What the exercise asks:
Print the records below from the first line through the line containing "You are a GUI", both included, word for word.

[Collection entries]
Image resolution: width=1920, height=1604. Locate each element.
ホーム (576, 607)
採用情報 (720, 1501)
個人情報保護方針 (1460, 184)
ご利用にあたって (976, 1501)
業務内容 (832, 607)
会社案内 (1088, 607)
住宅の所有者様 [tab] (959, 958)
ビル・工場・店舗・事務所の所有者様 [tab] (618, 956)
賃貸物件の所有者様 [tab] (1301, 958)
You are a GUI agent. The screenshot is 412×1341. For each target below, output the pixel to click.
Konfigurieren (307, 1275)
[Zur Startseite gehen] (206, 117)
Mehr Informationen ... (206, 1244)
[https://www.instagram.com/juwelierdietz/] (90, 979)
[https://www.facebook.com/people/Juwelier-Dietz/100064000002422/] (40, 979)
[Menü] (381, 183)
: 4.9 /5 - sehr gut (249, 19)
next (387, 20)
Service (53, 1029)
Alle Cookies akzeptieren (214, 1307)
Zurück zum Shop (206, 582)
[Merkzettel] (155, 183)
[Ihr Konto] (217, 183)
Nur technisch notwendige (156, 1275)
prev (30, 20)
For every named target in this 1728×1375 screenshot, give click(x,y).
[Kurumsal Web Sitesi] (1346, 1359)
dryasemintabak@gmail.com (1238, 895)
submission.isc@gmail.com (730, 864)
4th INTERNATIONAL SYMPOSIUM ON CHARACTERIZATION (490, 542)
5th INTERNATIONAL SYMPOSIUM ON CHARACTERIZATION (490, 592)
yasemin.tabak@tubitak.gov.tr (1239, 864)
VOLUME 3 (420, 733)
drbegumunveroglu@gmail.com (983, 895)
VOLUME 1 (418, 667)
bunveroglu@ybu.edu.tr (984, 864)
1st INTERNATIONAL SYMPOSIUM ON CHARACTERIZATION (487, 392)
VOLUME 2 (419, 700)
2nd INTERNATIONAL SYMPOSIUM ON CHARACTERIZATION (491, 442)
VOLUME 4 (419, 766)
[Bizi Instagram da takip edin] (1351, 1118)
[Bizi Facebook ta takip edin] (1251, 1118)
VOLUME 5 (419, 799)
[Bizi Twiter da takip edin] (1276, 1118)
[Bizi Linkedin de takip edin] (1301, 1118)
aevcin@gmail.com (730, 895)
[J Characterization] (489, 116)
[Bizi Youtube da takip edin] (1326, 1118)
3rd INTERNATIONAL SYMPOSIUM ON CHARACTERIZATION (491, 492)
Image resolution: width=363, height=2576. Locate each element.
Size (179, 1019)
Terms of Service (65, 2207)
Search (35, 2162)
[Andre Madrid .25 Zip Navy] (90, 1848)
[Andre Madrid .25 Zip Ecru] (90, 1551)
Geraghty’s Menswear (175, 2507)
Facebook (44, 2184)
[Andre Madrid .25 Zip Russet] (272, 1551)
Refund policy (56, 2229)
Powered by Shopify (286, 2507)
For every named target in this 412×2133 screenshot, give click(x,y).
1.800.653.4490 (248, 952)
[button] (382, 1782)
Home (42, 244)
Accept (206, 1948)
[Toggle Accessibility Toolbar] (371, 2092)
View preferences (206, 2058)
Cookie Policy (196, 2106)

Task answer:
Image resolution: width=1920, height=1604. Locate each element.
ホーム (576, 607)
採用情報 (720, 1501)
個人情報保護方針 (1460, 184)
ご利用にあたって (976, 1501)
業務内容 (832, 607)
会社案内 (1088, 607)
住宅の所有者様 [tab] (959, 958)
ビル・工場・店舗・事務所の所有者様 [tab] (618, 956)
賃貸物件の所有者様 [tab] (1301, 958)
You are a GUI agent. The screenshot is 412×1341. For each target below, output the pixel to click.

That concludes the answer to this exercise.